DONNÉES FOURNIES |
· · · ·

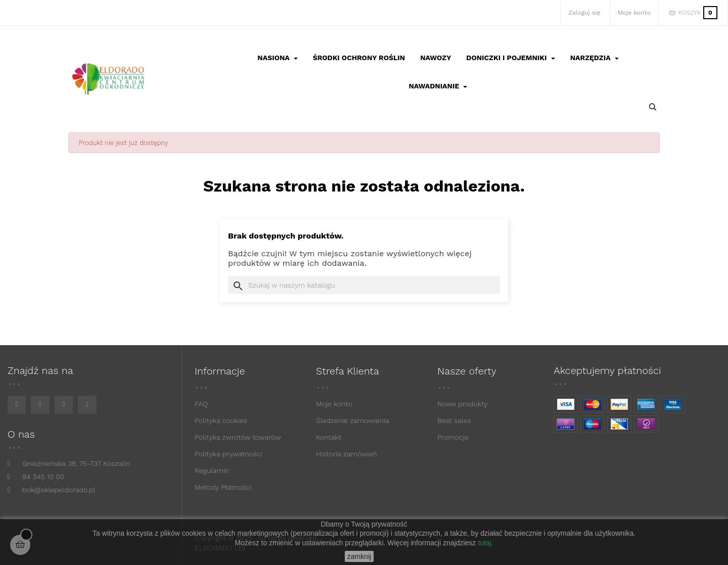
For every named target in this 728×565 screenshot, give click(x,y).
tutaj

· · · ·

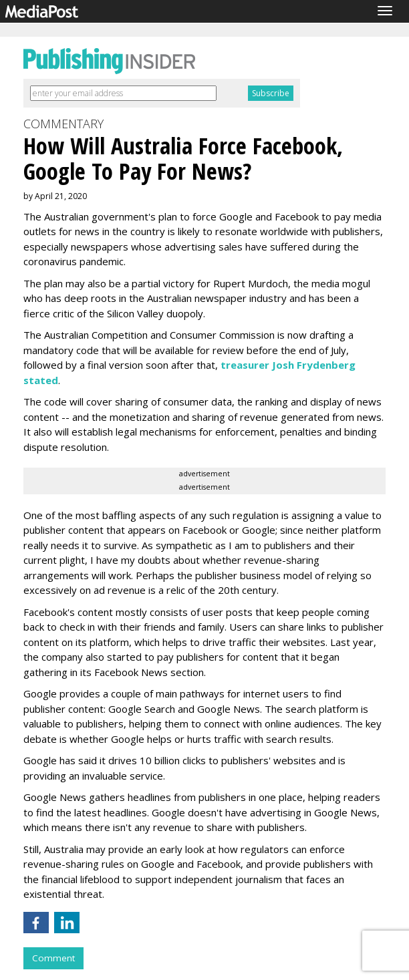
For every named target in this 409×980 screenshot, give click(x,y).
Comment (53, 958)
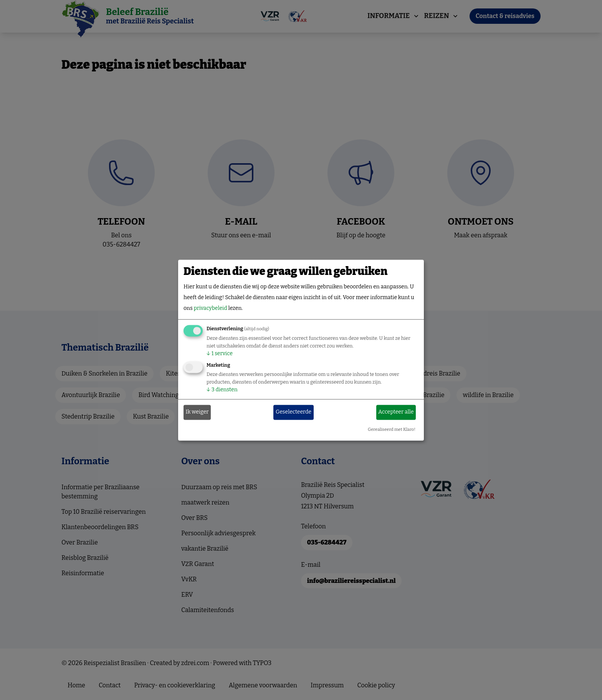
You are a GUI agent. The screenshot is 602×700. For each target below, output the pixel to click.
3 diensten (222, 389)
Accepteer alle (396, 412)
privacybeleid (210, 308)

· · · ·

CONSIGNE |
Recopiez à l'identique, s'il vous plaît, les lignes allant de celle qui contient « You are a GUI » jusqu'à celle qui contient « privacybeleid (210, 308) », ces deux lignes comprises.

RÉSULTAT ATTENDU |
You are a GUI agent. The screenshot is 602×700. For each target below, output the pixel to click.
3 diensten (222, 389)
Accepteer alle (396, 412)
privacybeleid (210, 308)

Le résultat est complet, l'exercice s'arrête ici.